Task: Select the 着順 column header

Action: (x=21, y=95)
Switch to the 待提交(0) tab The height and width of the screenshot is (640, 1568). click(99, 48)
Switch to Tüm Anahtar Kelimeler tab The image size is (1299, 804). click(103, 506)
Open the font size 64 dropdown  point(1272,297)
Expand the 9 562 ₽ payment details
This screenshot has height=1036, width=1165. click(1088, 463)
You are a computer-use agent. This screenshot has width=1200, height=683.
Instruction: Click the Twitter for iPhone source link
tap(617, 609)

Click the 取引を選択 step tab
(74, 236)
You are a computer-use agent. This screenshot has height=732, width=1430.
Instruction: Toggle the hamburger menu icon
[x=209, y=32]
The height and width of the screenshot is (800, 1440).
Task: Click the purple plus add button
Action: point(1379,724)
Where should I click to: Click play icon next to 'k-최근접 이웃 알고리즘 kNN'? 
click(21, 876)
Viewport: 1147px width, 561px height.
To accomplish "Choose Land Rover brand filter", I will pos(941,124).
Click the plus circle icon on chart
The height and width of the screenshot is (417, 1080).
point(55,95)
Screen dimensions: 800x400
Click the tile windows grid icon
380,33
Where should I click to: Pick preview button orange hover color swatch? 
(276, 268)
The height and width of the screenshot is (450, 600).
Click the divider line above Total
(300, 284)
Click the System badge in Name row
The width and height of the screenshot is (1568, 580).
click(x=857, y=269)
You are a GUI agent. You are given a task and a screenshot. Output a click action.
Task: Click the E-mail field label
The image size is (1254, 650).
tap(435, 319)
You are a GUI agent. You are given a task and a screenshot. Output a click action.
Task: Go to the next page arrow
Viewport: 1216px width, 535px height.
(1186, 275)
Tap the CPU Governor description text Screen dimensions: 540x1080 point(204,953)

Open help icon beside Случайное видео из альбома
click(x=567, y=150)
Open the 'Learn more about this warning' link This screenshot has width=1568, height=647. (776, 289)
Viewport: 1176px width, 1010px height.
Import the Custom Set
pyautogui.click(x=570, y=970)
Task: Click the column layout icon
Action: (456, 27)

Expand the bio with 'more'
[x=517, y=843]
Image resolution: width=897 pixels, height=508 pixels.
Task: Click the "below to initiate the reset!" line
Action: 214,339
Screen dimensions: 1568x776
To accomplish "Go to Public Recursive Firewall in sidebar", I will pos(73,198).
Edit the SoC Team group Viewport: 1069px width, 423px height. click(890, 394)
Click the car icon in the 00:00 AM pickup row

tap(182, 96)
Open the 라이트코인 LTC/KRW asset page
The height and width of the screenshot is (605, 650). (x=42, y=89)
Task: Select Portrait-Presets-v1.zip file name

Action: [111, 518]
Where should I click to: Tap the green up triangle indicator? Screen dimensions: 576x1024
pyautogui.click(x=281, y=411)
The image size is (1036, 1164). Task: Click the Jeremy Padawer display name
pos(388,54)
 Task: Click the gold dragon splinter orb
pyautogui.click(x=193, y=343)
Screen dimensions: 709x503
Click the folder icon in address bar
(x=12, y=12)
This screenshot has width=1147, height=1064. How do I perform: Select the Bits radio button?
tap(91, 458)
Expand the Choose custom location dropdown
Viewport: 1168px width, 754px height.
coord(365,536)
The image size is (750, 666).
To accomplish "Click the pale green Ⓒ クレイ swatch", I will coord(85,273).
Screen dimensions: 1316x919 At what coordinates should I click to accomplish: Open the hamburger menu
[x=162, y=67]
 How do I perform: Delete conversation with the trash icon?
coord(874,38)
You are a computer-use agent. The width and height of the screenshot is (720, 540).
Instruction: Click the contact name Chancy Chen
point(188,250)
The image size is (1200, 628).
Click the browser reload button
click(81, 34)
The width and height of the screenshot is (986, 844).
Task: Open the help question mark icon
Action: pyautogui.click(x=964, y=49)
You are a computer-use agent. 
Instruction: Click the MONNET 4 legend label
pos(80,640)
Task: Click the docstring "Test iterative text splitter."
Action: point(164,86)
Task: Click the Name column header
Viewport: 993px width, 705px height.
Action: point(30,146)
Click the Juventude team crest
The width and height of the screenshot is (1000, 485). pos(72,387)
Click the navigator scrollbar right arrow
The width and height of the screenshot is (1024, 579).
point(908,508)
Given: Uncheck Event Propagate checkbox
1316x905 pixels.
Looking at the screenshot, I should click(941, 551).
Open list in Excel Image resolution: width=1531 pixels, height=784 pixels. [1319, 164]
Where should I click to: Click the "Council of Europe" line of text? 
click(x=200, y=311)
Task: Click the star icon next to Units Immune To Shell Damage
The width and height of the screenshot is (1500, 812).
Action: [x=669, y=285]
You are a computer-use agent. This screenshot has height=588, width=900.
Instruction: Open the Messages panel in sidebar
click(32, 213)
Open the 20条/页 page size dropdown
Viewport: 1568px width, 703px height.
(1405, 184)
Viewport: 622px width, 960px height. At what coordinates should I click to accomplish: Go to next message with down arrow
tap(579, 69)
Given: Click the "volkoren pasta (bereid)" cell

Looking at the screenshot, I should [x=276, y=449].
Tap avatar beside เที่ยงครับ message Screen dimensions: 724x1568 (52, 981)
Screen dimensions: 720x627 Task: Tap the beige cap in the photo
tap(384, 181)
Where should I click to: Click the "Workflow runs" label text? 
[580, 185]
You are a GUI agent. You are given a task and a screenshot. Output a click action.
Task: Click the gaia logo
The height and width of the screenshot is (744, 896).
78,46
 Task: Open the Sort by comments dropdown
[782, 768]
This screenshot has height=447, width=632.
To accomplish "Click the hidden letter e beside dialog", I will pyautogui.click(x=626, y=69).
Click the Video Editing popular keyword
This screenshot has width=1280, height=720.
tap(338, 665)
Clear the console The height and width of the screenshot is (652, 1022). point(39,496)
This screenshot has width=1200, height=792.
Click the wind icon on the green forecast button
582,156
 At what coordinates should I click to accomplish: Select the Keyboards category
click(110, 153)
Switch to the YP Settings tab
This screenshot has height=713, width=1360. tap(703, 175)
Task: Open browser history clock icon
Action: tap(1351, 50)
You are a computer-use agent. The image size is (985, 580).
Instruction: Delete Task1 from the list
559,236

=-=-=-=-=

The lines above that hold "agent" are the result; show every one of them.

ANSWER TO THE EXERCISE:
You are a computer-use agent. This screenshot has width=1200, height=683.
You are a computer-use agent. This screenshot has height=732, width=1430.
You are a GUI agent. You are given a task and a screenshot. Output a click action.
You are a GUI agent. You are given a task and a screenshot. Output a click action.
You are a computer-use agent. The width and height of the screenshot is (720, 540).
You are a computer-use agent. 
You are a computer-use agent. This screenshot has height=588, width=900.
You are a GUI agent. You are given a task and a screenshot. Output a click action.
You are a computer-use agent. The image size is (985, 580).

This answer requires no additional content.